“My yesterdays are disappearing, and my tomorrows are uncertain”: Alzheimer’s Disease and the Impossible Survivor Narrative in Lisa Genova’s Still Alice
DOI:
https://doi.org/10.13130/2035-7680/14515Parole chiave:
Alzheimer’s disease; survivor narrative; memory; illness; family relationsAbstract
The protagonist of Lisa Genova’s novel Still Alice, Alice Howland, is a Harvard Professor of Cognitive Psychology who is diagnosed with early-onset Alzheimer’s
disease at the age of 50. In order to save traces of her past as it progressively wears away, and to maintain control of her life despite the illness, Alice comes up with several coping strategies. She also creates a support group composed of others suffering from the disease, while submitting to an experimental therapy.

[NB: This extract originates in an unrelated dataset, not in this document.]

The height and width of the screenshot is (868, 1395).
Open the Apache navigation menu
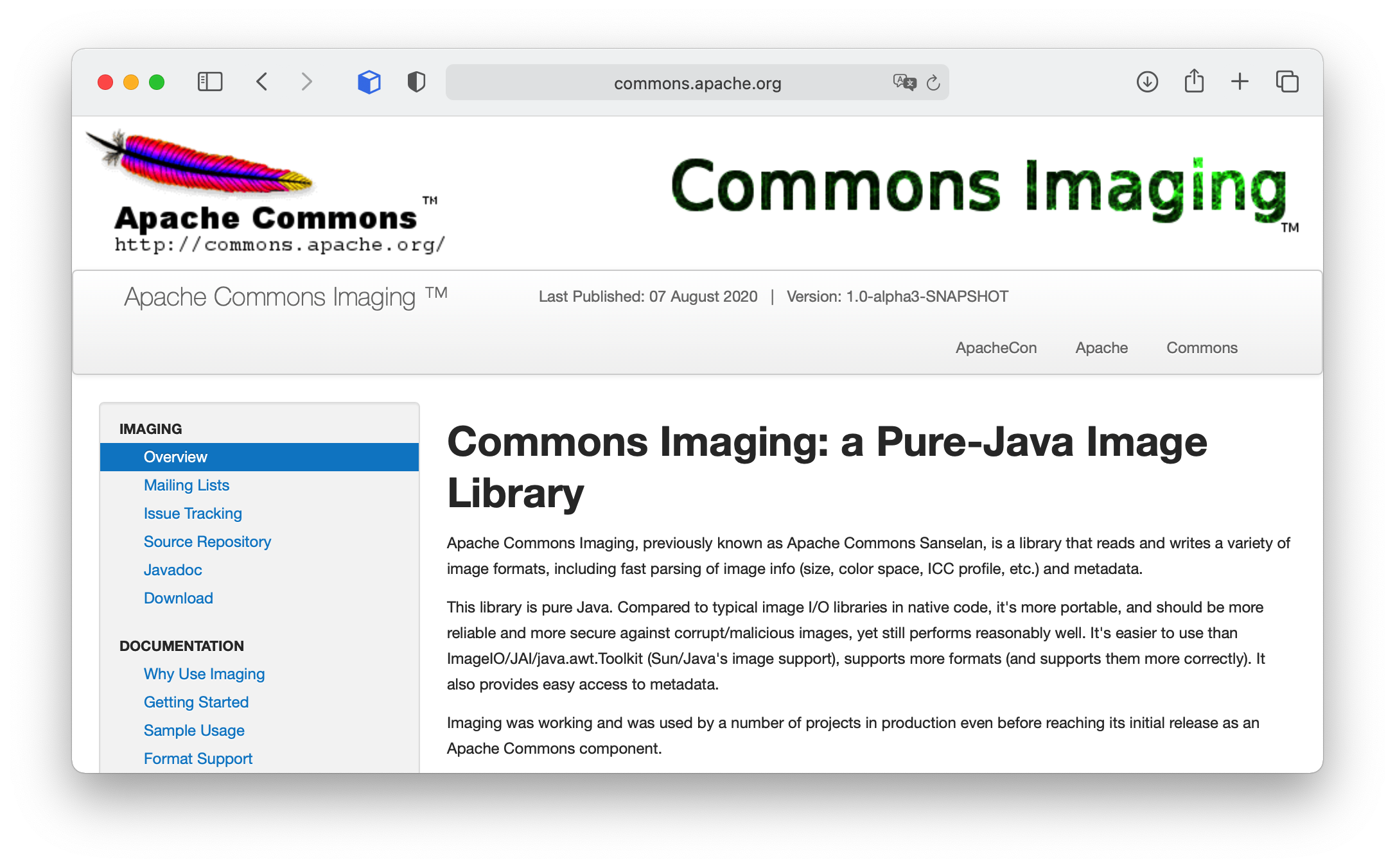pyautogui.click(x=1101, y=348)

The diagnosis of Alzheimer’s disease still leaves no hope for a positive outcome— that is why, according to Martina Zimmermann, a novel about it does not match the survivor narrative type. In any case, as this contribution hopes to convey, a novel such as Still Alice, the author of which is a neuroscientist, can help patients and their families understand what they are dealing with and what to expect, in a narrative that is not intended as a “cure” or a success story, but mostly as an aid to manage the inevitable disappearance of memory, orientation and family relations.